How Ghana’s historical past is hurting entrepreneurship


Like many other African countries, Ghana is still paying for the unfortunate events of the 1970s. These events were generally characterized by chaotic military regimes, unsustainable debt accumulations, and a relentless appetite for state-owned corporations, some of which stemmed from the machinations of the Cold War.

The earlier socialist development agenda by Dr. Kwame Nkrumah focused on building and maintaining state-owned companies.

The following measures were also aimed at manufacturing based on import substitution, which in many cases failed due to its heavy dependence on imported raw materials. Some of these state institutions had become burdens on the state because they were not operated efficiently and were therefore unprofitable. They needed constant financial support to survive.

Since the implementation of the structural adjustment and economic stimulus programs in the 1980s, it has been shown that the private sector has not reacted significantly to the government policy intended with donor partners, ie the IMF and the World Bank.

While these programs achieved some major macroeconomic successes, such as controlling inflation and opening up our economy to foreign trade, many microeconomic requirements have largely failed.

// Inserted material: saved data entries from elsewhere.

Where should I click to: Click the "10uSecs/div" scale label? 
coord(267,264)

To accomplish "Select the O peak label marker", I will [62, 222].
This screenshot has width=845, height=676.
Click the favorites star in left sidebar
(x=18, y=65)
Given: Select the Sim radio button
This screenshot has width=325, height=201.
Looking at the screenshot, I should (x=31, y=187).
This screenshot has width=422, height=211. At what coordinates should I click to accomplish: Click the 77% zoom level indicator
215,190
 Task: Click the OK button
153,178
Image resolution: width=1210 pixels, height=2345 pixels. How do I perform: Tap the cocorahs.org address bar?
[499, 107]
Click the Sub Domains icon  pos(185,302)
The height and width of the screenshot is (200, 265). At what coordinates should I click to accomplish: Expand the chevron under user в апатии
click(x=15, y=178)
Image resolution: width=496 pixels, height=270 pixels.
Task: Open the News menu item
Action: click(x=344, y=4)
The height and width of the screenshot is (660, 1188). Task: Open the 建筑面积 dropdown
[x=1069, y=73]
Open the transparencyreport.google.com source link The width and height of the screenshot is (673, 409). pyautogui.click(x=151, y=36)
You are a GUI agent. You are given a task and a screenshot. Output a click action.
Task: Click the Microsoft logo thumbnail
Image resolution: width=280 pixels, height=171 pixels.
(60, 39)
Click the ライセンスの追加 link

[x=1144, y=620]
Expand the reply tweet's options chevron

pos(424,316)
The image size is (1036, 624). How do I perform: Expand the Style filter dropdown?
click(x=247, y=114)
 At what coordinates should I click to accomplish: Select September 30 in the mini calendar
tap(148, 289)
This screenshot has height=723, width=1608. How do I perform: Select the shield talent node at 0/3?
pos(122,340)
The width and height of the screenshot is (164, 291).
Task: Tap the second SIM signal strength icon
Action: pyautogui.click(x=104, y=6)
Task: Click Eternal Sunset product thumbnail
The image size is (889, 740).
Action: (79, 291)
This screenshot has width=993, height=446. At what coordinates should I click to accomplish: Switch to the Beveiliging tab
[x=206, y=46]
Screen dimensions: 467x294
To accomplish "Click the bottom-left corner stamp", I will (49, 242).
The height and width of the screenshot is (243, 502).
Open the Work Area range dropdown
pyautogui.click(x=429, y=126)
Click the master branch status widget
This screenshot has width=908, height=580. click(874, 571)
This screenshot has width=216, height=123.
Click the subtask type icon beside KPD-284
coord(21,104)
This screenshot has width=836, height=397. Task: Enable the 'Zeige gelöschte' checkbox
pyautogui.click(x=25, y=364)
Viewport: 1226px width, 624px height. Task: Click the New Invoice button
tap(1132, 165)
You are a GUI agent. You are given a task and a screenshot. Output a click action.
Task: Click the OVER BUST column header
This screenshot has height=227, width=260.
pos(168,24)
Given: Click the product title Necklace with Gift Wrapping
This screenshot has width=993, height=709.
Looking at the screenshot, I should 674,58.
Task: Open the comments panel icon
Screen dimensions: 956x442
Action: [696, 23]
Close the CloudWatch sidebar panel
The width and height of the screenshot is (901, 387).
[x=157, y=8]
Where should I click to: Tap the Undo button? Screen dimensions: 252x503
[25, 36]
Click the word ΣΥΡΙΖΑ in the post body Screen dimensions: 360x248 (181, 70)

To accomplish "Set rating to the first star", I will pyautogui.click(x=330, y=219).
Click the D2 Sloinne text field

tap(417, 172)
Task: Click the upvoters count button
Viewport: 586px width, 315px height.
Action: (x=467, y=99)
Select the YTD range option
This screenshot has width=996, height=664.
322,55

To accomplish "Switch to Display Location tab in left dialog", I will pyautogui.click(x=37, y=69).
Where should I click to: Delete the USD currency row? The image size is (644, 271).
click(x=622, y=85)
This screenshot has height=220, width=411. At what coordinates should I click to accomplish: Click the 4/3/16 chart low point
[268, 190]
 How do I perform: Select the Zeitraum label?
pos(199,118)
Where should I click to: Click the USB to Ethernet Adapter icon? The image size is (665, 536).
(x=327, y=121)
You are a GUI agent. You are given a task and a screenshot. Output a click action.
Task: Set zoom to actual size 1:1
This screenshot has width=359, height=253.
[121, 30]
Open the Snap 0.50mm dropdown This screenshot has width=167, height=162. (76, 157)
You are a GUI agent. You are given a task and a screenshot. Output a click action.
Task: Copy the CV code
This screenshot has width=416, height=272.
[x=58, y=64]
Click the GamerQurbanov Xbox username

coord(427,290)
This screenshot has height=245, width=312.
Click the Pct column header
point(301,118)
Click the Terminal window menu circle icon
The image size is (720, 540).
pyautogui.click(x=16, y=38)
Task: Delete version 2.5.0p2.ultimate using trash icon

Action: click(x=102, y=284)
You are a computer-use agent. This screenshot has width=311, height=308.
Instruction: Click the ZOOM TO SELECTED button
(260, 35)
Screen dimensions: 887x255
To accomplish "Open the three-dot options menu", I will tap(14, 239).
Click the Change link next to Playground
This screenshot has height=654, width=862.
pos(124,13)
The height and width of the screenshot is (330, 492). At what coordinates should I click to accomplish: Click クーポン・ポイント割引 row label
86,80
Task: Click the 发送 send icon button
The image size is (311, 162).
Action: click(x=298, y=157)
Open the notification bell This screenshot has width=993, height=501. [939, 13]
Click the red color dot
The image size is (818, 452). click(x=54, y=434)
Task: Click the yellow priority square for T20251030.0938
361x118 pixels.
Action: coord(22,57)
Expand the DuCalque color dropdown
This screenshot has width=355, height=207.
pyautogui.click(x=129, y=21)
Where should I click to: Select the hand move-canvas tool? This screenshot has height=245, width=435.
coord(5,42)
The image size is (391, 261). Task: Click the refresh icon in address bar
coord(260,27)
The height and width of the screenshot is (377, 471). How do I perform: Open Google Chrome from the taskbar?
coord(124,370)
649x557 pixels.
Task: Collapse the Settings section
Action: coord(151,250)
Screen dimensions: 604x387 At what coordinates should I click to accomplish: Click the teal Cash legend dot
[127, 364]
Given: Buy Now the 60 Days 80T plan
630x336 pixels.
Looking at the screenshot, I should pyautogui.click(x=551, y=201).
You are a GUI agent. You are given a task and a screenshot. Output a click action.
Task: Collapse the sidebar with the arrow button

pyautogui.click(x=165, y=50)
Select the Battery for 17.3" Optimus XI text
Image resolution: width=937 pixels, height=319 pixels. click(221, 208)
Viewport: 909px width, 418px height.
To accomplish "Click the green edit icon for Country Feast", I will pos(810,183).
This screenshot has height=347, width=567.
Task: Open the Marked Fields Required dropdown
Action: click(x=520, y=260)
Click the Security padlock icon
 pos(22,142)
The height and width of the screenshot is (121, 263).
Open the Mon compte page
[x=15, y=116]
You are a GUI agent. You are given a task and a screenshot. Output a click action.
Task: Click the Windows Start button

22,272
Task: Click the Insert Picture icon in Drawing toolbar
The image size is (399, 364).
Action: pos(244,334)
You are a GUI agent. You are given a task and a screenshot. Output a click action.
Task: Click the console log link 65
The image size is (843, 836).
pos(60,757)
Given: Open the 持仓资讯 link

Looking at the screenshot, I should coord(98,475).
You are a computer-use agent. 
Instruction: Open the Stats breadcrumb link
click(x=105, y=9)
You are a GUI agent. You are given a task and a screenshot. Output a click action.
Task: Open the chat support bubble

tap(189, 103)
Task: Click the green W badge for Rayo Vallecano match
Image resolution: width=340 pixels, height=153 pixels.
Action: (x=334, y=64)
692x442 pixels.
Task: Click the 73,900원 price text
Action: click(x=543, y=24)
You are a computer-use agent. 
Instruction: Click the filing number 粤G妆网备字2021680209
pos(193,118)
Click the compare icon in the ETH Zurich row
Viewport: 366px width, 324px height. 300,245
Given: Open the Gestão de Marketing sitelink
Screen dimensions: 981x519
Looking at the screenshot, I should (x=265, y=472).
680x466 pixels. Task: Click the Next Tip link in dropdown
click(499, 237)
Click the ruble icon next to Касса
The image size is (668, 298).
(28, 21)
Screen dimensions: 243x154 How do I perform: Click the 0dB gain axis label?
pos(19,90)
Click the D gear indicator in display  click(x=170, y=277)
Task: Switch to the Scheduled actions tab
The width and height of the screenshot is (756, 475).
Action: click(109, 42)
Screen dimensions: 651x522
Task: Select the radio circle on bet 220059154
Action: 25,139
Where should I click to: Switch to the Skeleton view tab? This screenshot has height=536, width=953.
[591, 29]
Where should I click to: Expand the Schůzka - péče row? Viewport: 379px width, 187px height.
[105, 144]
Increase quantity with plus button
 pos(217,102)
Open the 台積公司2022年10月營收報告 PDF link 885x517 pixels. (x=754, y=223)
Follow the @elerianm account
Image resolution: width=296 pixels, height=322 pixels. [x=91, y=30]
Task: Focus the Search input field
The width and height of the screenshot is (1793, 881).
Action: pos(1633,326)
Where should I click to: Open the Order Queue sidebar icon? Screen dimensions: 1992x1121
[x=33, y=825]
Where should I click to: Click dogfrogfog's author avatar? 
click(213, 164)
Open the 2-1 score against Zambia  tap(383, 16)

Successive governments prior to the fourth republic saw no need to actively encourage private sector expansion. Most of them viewed the private sector as a threat to state power. Evidence of this was the closure of some prominent Ghanaian entrepreneurs. These unfortunate incidents diminish confidence in the private sector. A situation in which entrepreneurs were careful not to expand their business beyond certain levels in order not to attract the attention of certain political actors

Traditionally, economic development goes through three phases. Primary agriculture leads the manufacturing sector, followed by the service sector. Manufacturing is essential as it has the potential to significantly increase employment, improve productivity, and vastly expand the country’s export base. Unfortunately, Ghana’s history was different when we generally jumped from primary agriculture to the service sector. This has denied us the opportunity to take full advantage of manufacturing. Our service sector accounts for more than 50% of GDP while manufacturing is only around 30%. Agriculture employs more than 50% of our total workforce, but its contribution to GDP is steadily falling to around 17%. Education creates innovation

Innovation is the key to the birth of entrepreneurial development in any economy. This innovation is driven by the search for men and women (mostly young) who either want to improve existing products and services or develop completely new ones. Education and innovation are positively related, as the logics, patterns and theories that support the innovation process are largely acquired through education and qualification. Unfortunately, over the years, our educational systems have mostly focused on or produced social science graduates with courses developed by colonial rulers to prepare them for public service rather than analytical problem solving.

Finance the risk.

The challenge of funding entrepreneurial projects in Ghana cannot be emphasized enough. History has shown that it has become very convenient for Ghanaian banks to charge larger spreads (risk premium) over the risk-free interest rates. They attribute this to risk. However, it is confusing why a country like Nigeria (131st) with a higher risk of doing business has lower lending rates than Ghana (118th). Unfortunately, no entrepreneur in Ghana can sustainably build up a business with an interest loan of 25%, while our colleagues in Kenya pay 11.7%. These loans are short term and mostly require collateral for a three year close, etc. The promise of equity financing is gradually becoming a mirage for the average entrepreneur in Ghana. They are either non-existent or insignificant in driving the industrial growth that Ghana really needs through its entrepreneurs.

Taxes and the tax officer

News of revenue shortfalls from the Ghana Revenue Authority (GRA) doesn’t excite entrepreneurs like me. This is because this news only gives us a signal that tax officials will be tough on us in the following year. GRA officials receive targets from policymakers that need to be raised, even if it means that small businesses are overloaded with discretionary tolls and levies. One would have thought that the GRA would rather publish news about the improved profits of small businesses and how this contributed to the taxes they levied.


History has taught us that state-owned companies are unsustainable in the long run and that private entrepreneurs can help this country grow by creating jobs and helping to eradicate poverty. Our education system, which is essential to equipping our entrepreneurs, urgently needs reform to reflect the realities of the 21st century. The financial sector’s appetite for short-term debt needs to be changed through government incentives, and tax approval requires a new approach, especially for SMEs, to encourage sustainable growth.

Fortunately, the African Continental Free Trade Area (AfCFTA) has the potential for a huge market to support our businesses. However, if we don’t make sure our fundamentals are right, the benefits of AfCFTA can elude us.

Kormi Courage Amese

The author is a serial entrepreneur, consultant, and philanthropist. He is passionate about developing Africa through aggressive entrepreneurial initiatives. He runs a blog and video series called Consider.